Two of Ibrahim's brothers, Michael and Fadi, were in May 2011, together with Rodney Phillip "Goldy" Atkinson, ordered to stand trial on a charge of conspiracy to murder John Macris between July and September 2009. Police allege that Michael and Fadi Ibrahim and Atkinson believed that Macris was behind the shooting of Fadi in June 2009. In December 2012, Michael Ibrahim and Atkinson were acquitted of the conspiracy to murder charge; however Michael remains in custody for an unrelated manslaughter conviction, and Atkinson has been found guilty of possessing an unauthorised pistol.
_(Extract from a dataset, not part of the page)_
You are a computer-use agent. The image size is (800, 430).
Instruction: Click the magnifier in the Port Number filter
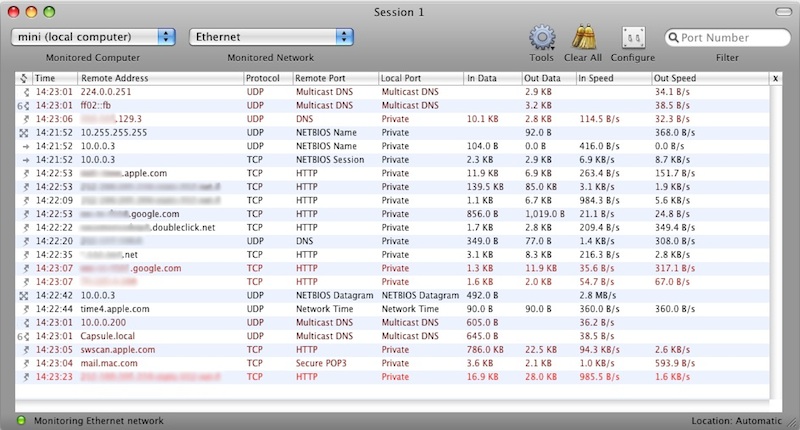click(x=675, y=37)
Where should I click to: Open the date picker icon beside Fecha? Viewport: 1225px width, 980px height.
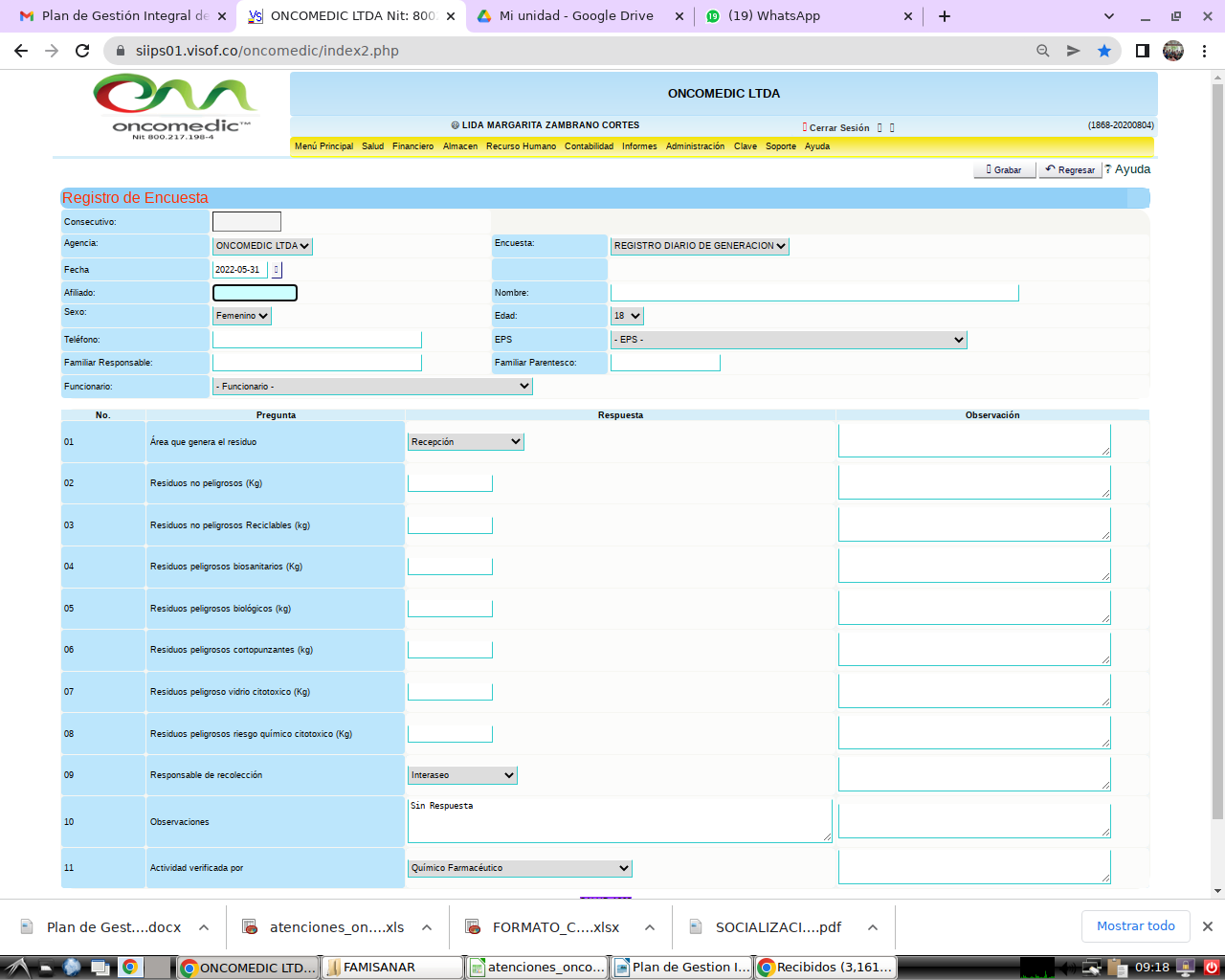pos(277,270)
He is on remand and will be sentenced in January 2013.

Ibrahim and Melissa Taylor's son Daniel John Taylor (b. ca 1990), was committed in early 2011 to stand trial in Queensland on charges of affray and assault occasioning bodily harm on a group of Melbourne tourists outside a nightclub on the Gold Coast in 2010. It is alleged that Taylor was assisted by a co-accused and that the two were jointly involved. Taylor's bail conditions require him to reside with Ibrahim in Sydney and ordered not to go within 1 km of Kings Cross despite Taylor working in the nightclub industry until the matter is heard before the courts. All charges were dropped.

Michael and Fadi Ibrahim, and others, were arrested in Dubai, United Arab Emirates and John Ibrahim's girlfriend, Sarah Budge, and his son, Daniel were arrested after action by police in Australia and the Netherlands as part of Operation Veyda in relation to two alleged major international drug syndicates operating in Australia. Budge was charged with possession of a firearm. Australian Federal Police assistant commissioner Neil Gaughan said that "More than 1.8 tonnes of MDMA (ecstasy), 136 kilograms of cocaine and 15 kg of methamphetamine were stopped from reaching Australian shores. $5.5 million dollars was also seized". Michael pled guilty to eight charges. In May 2020 he was sentenced to a jail term of 30 years, with an 18 year non-parole period.